____ Extracted data
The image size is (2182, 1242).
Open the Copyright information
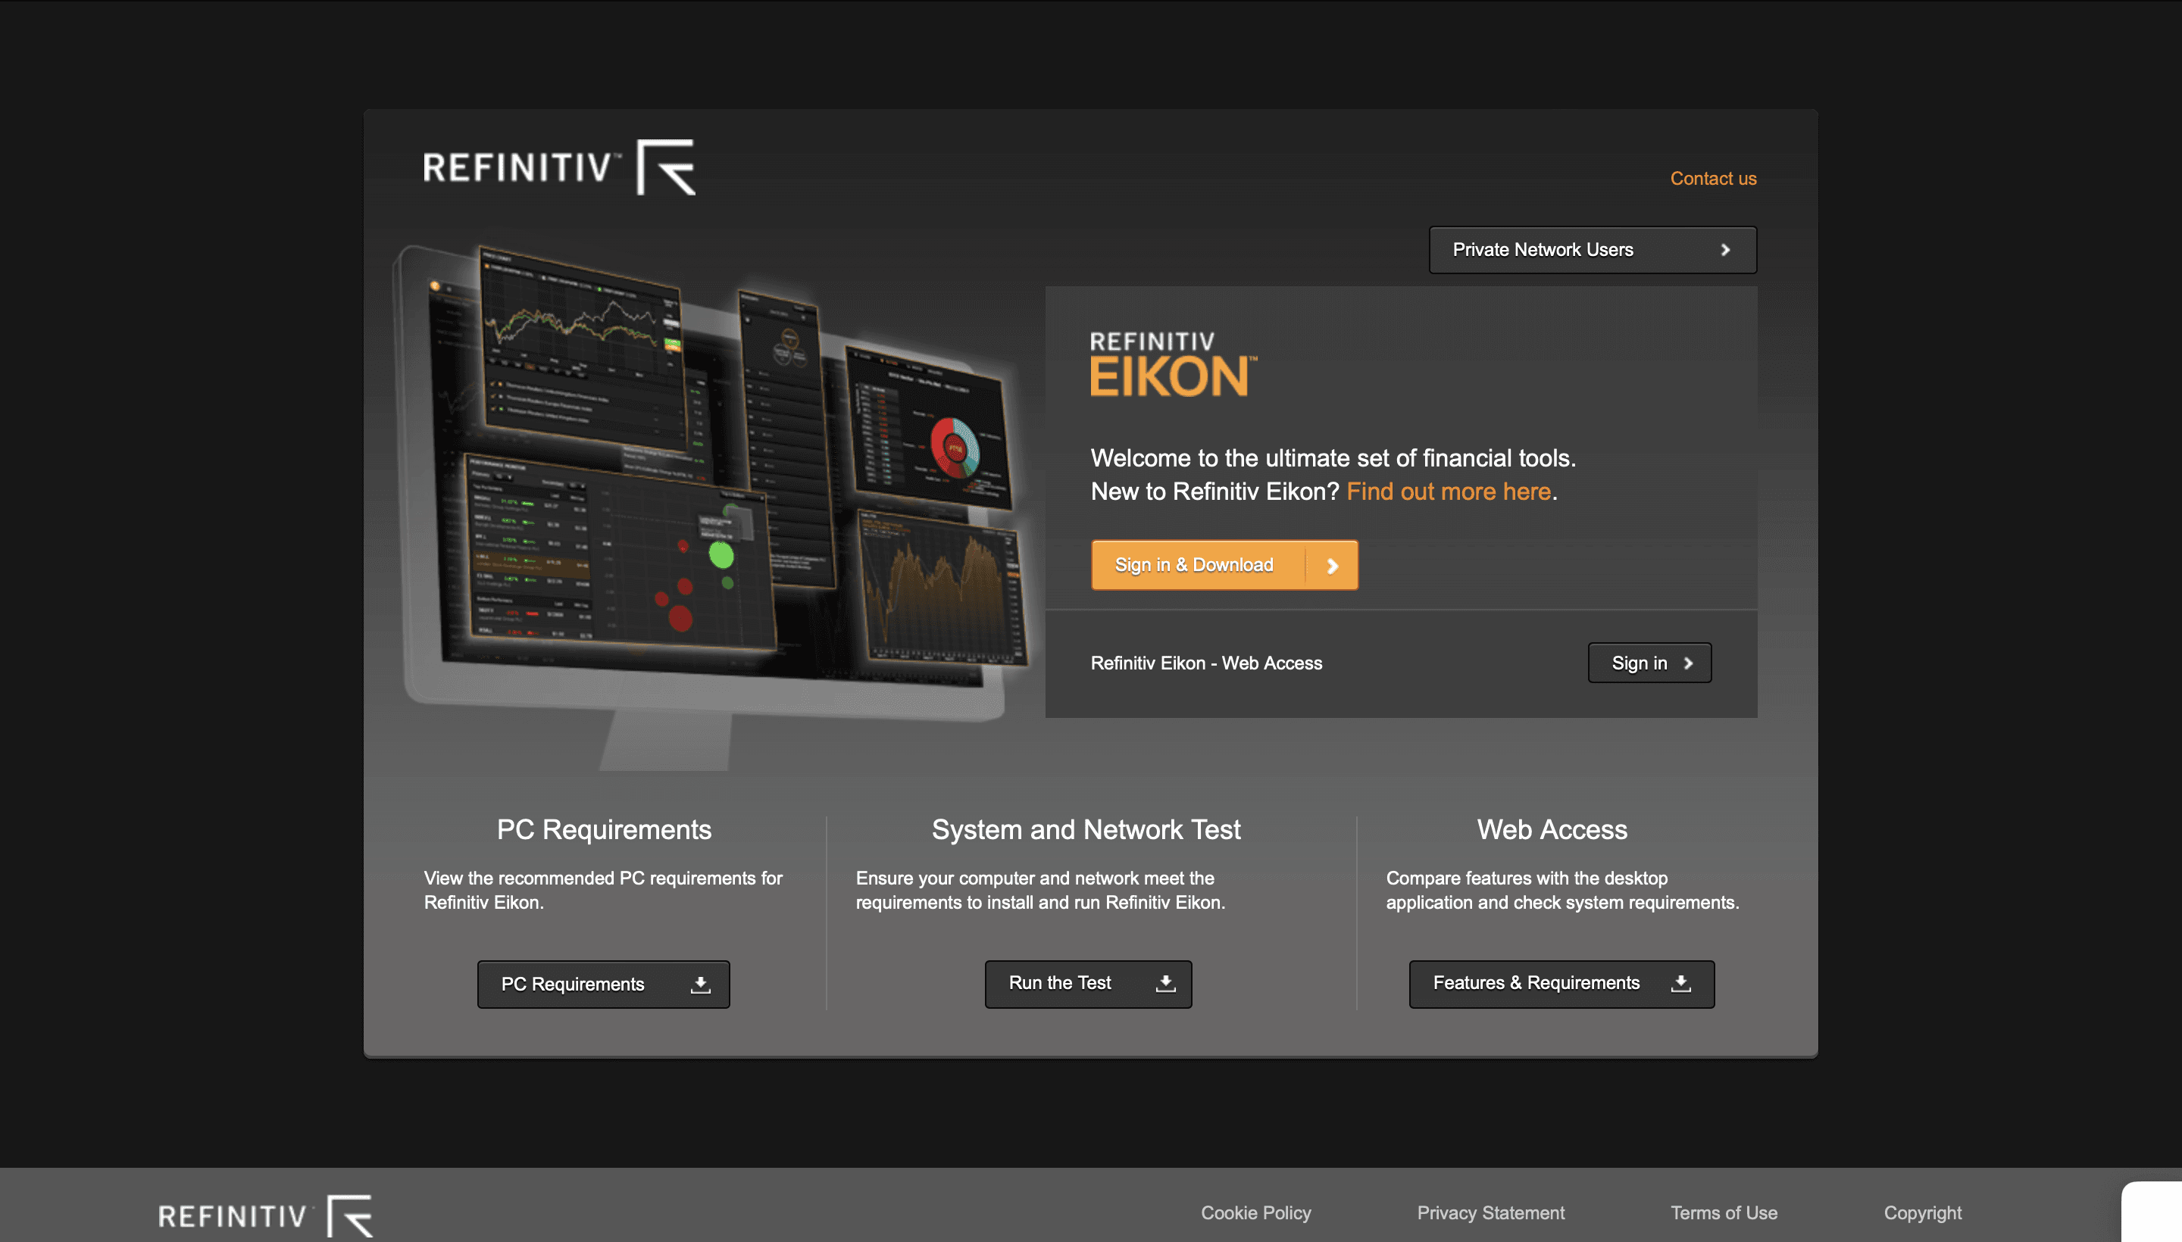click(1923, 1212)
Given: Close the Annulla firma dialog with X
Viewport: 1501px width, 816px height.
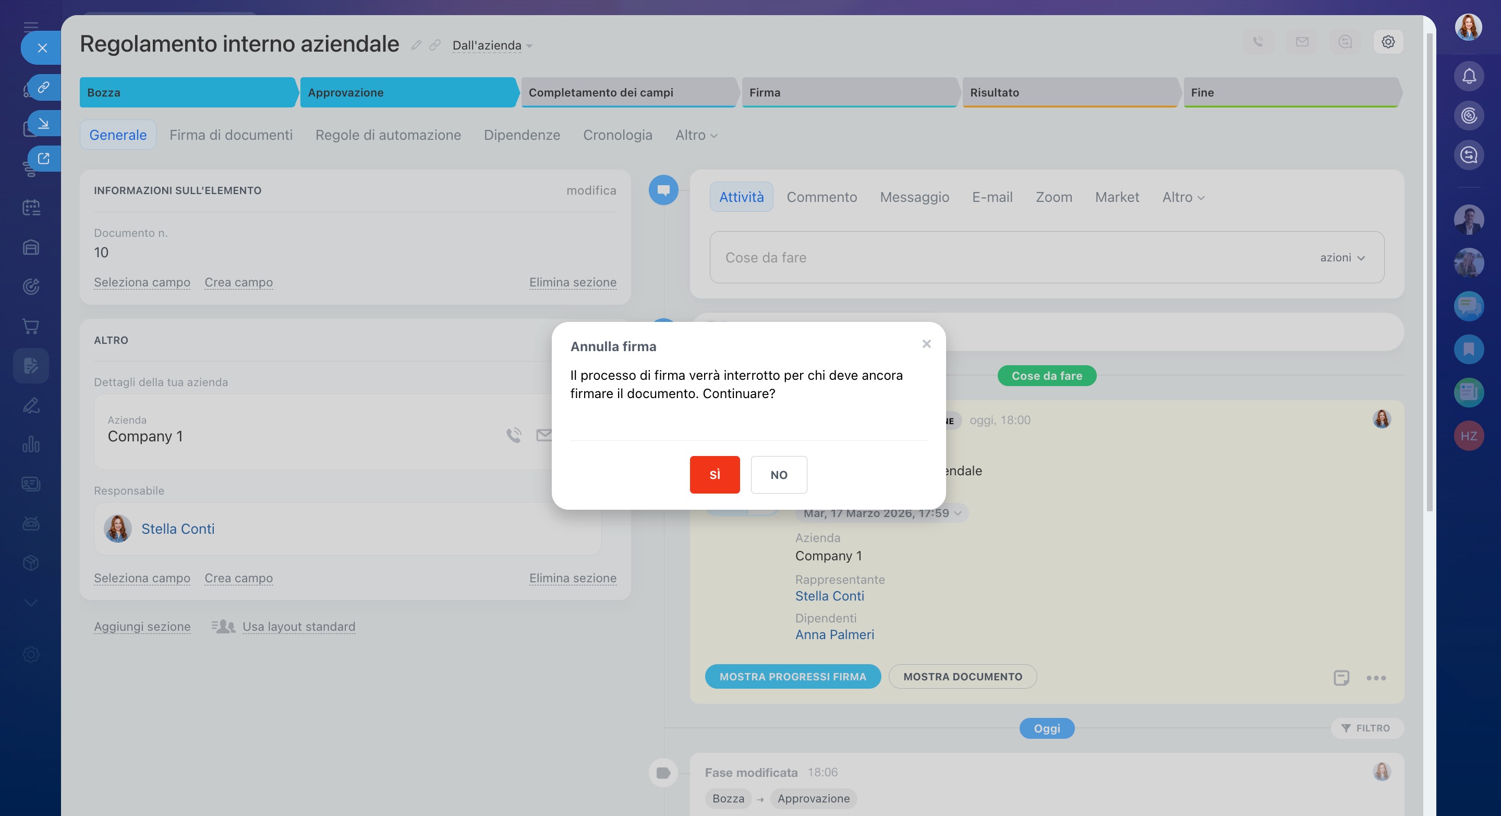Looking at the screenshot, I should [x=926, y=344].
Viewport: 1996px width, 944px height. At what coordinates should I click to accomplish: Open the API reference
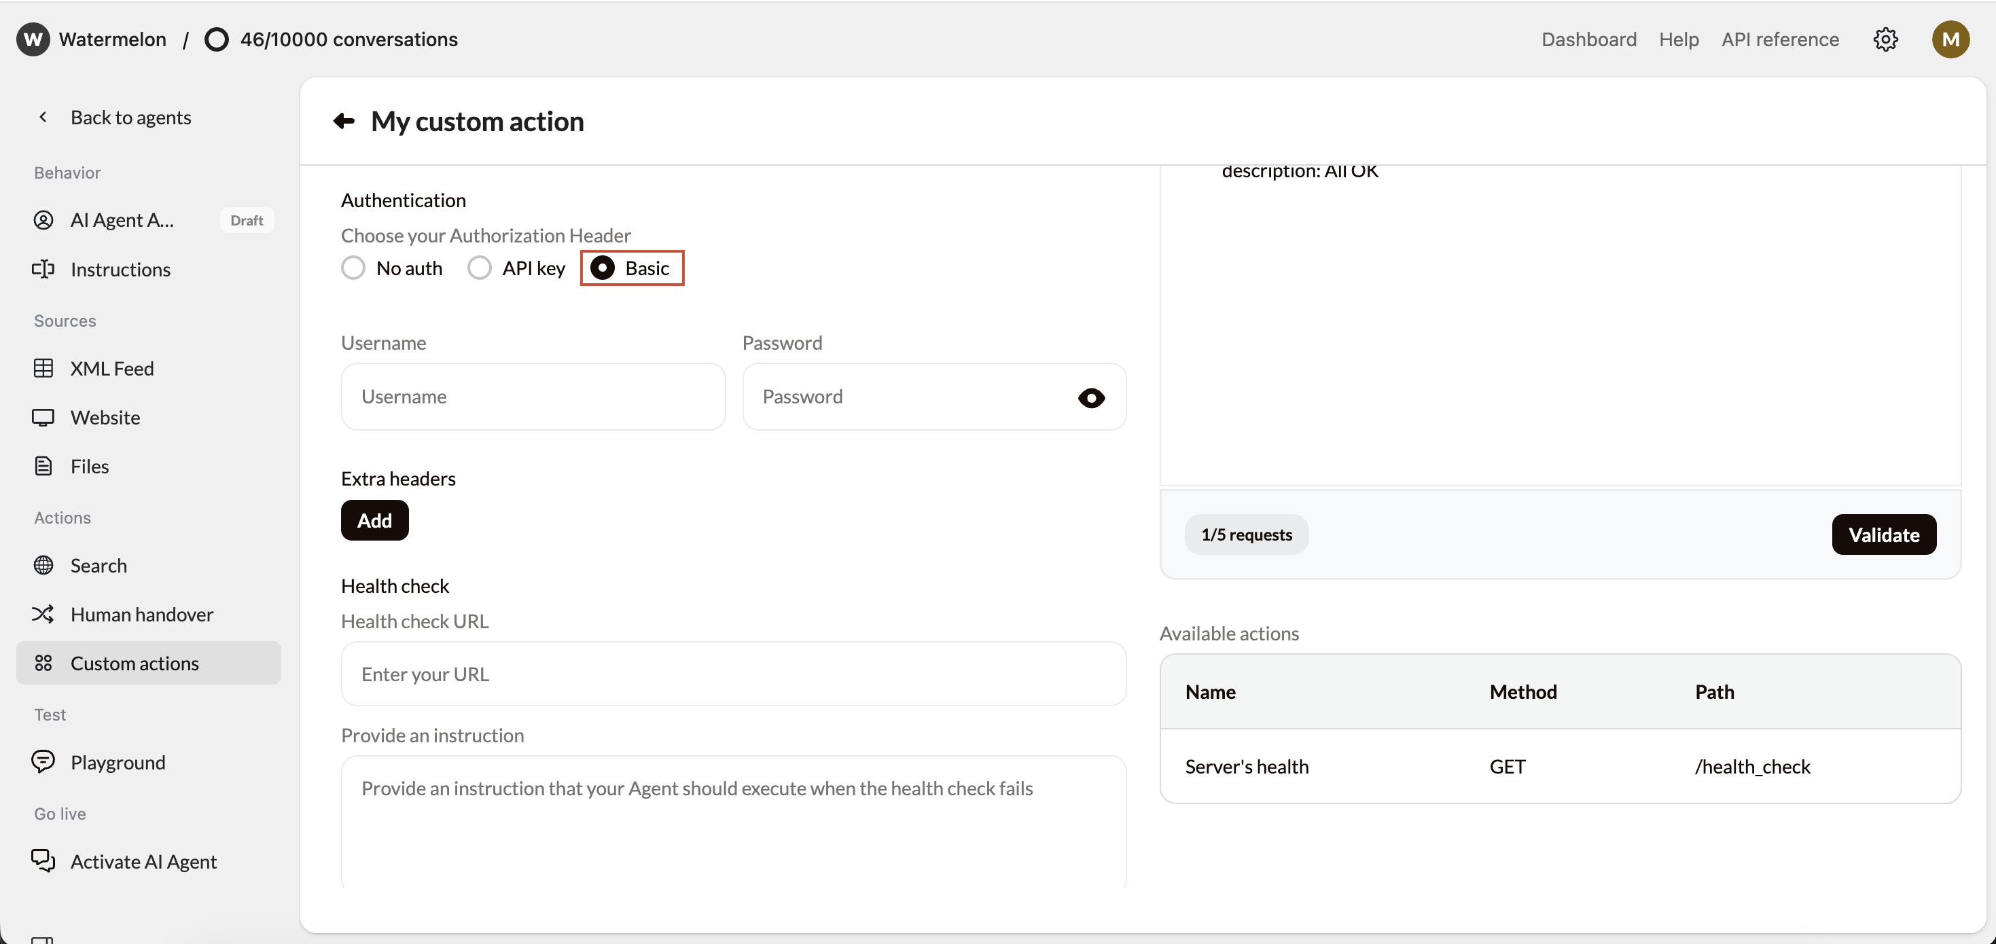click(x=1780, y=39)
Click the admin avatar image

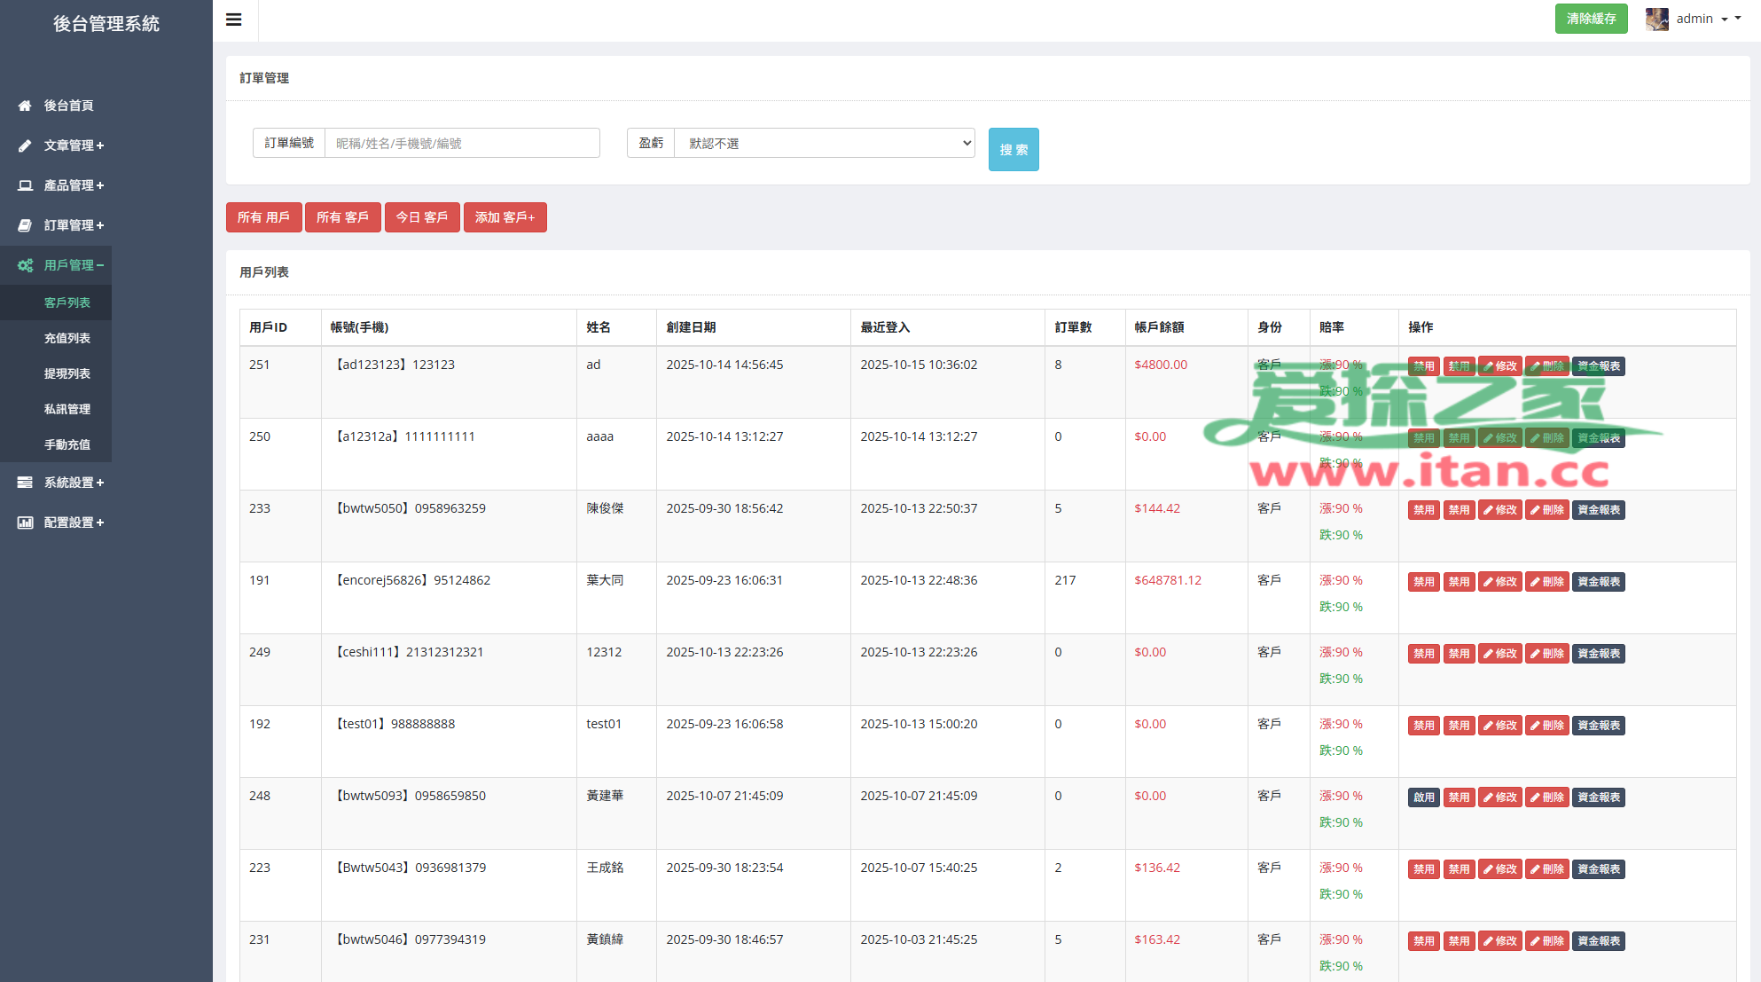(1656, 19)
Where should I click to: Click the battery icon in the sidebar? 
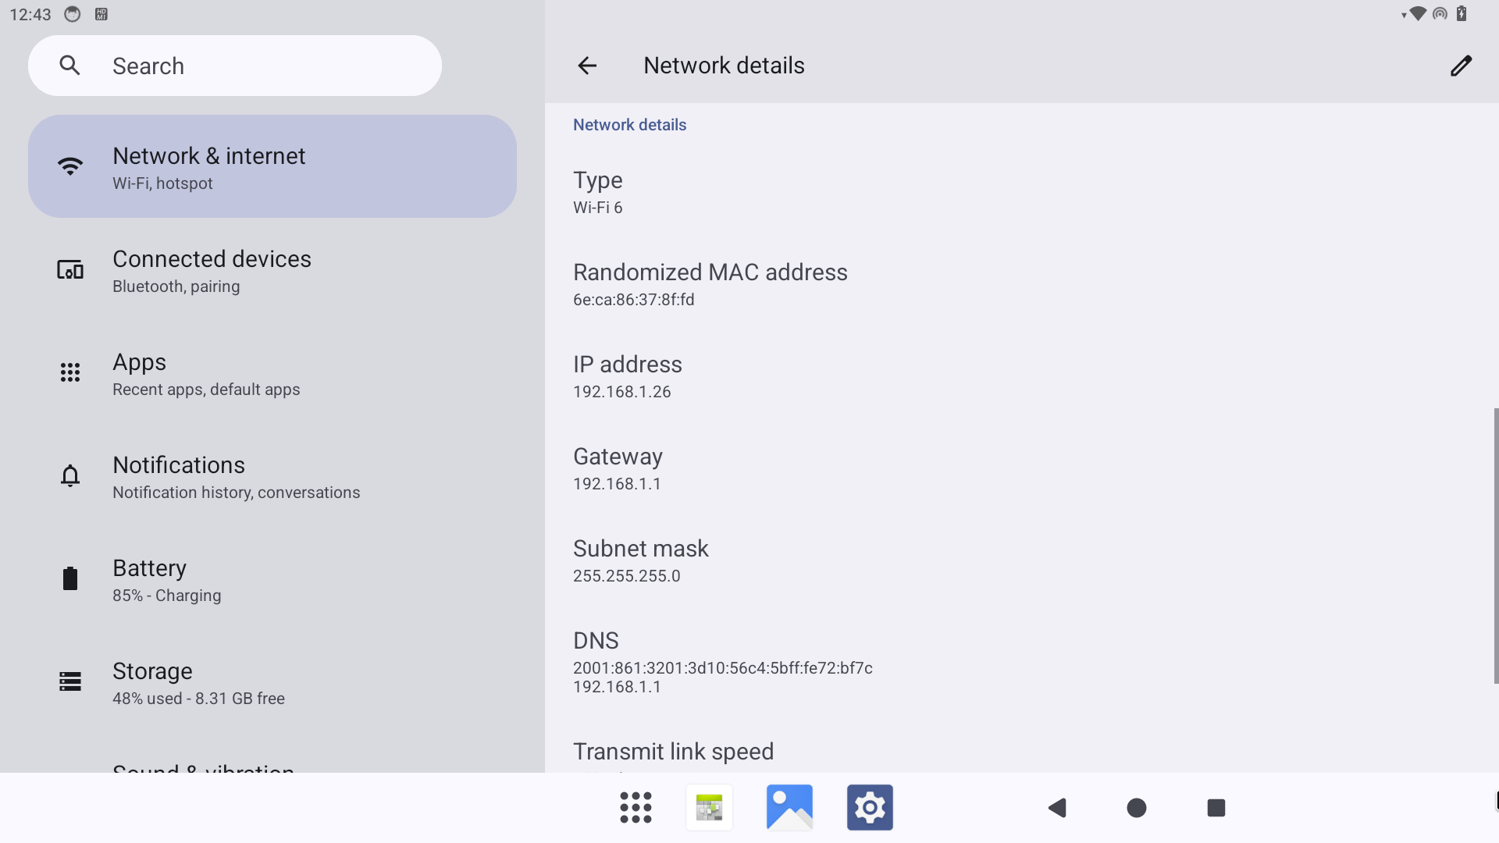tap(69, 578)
________
▸ **Exercise aim**
Excluding the pictures, retype the line containing "Viewport: 1501px width, 816px height." and all lines after it down to the end of the data above.

▸ **Answer for this exercise**
Viewport: 1501px width, 816px height.
Looking at the screenshot, I should [x=926, y=344].
Viewport: 1996px width, 944px height. At what coordinates should I click to accomplish: Open the API reference
click(x=1780, y=39)
Click the admin avatar image

(1656, 19)
Where should I click to: Click the battery icon in the sidebar? 
tap(69, 578)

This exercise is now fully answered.